Tuesday, November 23rd 2021

PlayStation 3 Emulator Delivers Modest Speed-Ups with Disabled E-Cores on Intel Alder Lake Processors

According to some testing performed by the team behind RPCS3, a free and open-source emulation software for Sony's PlayStation 3, Intel's Alder Lake processors are enjoying a hefty performance boost when E-Cores is disabled. First of all, the Alder Lake processors feature a hybrid configuration with high-performance P-cores and low-power E-cores. The P-cores are based on Golden Cove architecture and can execute AVX-512 instructions with ease. However, the AVX-512 boost is only applicable when E-cores are disabled as software looks at the whole package. Officially, Alder Lake processors don't support AVX-512, as the processor's little E-cores cannot execute AVX-512 instruction.

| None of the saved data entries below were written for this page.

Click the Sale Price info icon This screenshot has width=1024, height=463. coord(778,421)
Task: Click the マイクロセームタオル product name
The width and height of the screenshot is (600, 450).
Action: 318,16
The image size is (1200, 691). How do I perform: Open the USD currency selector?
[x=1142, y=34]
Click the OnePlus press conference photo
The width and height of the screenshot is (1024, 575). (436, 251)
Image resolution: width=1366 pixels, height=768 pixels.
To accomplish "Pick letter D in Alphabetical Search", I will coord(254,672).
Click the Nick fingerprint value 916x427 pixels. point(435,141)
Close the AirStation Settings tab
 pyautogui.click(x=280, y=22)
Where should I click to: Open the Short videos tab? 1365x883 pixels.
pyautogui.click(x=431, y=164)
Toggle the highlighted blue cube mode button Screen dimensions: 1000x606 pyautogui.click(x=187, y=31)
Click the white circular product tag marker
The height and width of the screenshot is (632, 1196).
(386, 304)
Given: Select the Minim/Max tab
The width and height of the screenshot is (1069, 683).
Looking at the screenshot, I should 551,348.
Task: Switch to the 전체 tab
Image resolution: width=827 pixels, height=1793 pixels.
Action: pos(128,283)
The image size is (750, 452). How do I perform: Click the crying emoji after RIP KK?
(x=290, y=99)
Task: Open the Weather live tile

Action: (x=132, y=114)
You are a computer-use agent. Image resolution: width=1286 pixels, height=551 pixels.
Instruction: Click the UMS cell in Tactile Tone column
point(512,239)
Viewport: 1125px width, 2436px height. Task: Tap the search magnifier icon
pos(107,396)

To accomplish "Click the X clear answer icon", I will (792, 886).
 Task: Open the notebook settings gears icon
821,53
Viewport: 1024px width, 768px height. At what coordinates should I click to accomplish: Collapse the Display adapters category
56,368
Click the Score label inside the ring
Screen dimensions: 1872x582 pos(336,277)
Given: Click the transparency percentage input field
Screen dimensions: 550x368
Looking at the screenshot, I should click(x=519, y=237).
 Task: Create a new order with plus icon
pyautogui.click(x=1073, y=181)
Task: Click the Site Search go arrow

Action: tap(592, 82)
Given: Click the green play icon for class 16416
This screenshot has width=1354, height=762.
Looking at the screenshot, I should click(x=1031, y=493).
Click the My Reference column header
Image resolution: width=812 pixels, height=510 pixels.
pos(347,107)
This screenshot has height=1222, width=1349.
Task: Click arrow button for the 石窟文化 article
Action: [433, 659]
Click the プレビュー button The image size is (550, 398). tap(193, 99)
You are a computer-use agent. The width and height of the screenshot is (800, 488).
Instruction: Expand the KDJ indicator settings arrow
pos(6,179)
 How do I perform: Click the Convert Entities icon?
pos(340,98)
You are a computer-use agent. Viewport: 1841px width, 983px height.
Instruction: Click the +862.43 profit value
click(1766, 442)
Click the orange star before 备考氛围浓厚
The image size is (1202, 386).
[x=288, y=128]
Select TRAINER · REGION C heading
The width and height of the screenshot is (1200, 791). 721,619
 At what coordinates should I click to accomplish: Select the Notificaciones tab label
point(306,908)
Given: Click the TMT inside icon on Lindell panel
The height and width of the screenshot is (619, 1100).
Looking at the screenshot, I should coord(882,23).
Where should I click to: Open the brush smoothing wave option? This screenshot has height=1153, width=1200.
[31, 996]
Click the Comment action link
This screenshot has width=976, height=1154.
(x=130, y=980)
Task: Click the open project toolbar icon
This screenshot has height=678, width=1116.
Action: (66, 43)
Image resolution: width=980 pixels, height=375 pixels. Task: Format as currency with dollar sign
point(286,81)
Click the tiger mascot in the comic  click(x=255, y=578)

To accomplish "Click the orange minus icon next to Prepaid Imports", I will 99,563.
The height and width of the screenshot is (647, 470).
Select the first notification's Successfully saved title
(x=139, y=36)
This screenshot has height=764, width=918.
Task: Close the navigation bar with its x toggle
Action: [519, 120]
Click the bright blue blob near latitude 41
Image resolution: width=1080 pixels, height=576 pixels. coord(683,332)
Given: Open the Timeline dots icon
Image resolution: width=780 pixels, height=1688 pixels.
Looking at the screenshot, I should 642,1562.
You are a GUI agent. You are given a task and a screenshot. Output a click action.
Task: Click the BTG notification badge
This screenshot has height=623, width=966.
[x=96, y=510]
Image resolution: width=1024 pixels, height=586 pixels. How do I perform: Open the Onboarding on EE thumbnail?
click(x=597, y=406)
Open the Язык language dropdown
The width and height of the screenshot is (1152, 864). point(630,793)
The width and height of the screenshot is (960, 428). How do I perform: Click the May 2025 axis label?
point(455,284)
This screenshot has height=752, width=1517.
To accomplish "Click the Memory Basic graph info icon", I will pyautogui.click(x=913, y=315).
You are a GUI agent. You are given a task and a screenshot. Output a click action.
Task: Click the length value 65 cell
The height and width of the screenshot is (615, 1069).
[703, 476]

Thanks to the team behind the RPCS3 emulator, we have some information and tests that suggest that turning E-cores off gives a performance boost to the emulation speed and game FPS. With E-Cores disabled, and only P-cores left, the processor can execute AVX-512 and gets a higher ring ratio. This means that latency in the ring bus is presumably lower. The team benchmarked Intel Core i9-12900K, and Core i9-11900K processors clocked at 5.2 GHz for tests. The Alder Lake chip had disabled E-cores. In God of War: Ascension, the Rocket Lake processor produced 68 FPS, while Alder Lake produced 78 FPS, representing around 15% improvement.
This suggests that more applications can take advantage of disabling E-cores, especially if the application has support for AVX-512 instructions, where only P-cores can execute them. So it remains to be seen throughout trial and error if more cases like this appear.
Source: RPCS3
Add your own comment

39 Comments on PlayStation 3 Emulator Delivers Modest Speed-Ups with Disabled E-Cores on Intel Alder Lake Processors

#1
ViperXTR
This is what ive been waiting for to see, hope others would use RPCS3 as a CPU benchmark like they did before with dolphin

sample test of RPCS3 running Red dead redemption on several CPUs
Posted on Reply
#2
Chomiq
ViperXTRThis is what ive been waiting for to see, hope others would use RPCS3 as a CPU benchmark like they did before with dolphin

sample test of RPCS3 running Red dead redemption on several CPUs
Yeah but you would have to retest everything with each new build of RPCS3.
Posted on Reply
#3
ViperXTR
ChomiqYeah but you would have to retest everything with each new build of RPCS3.
Just stick to one build then for a test, or maybe a common build for benchmark only like what Dolphin did
Posted on Reply
#4
qubit
Overclocked quantum bit
Something is badly wrong with a CPU architecture if disabling half the cores results in a performance improvement.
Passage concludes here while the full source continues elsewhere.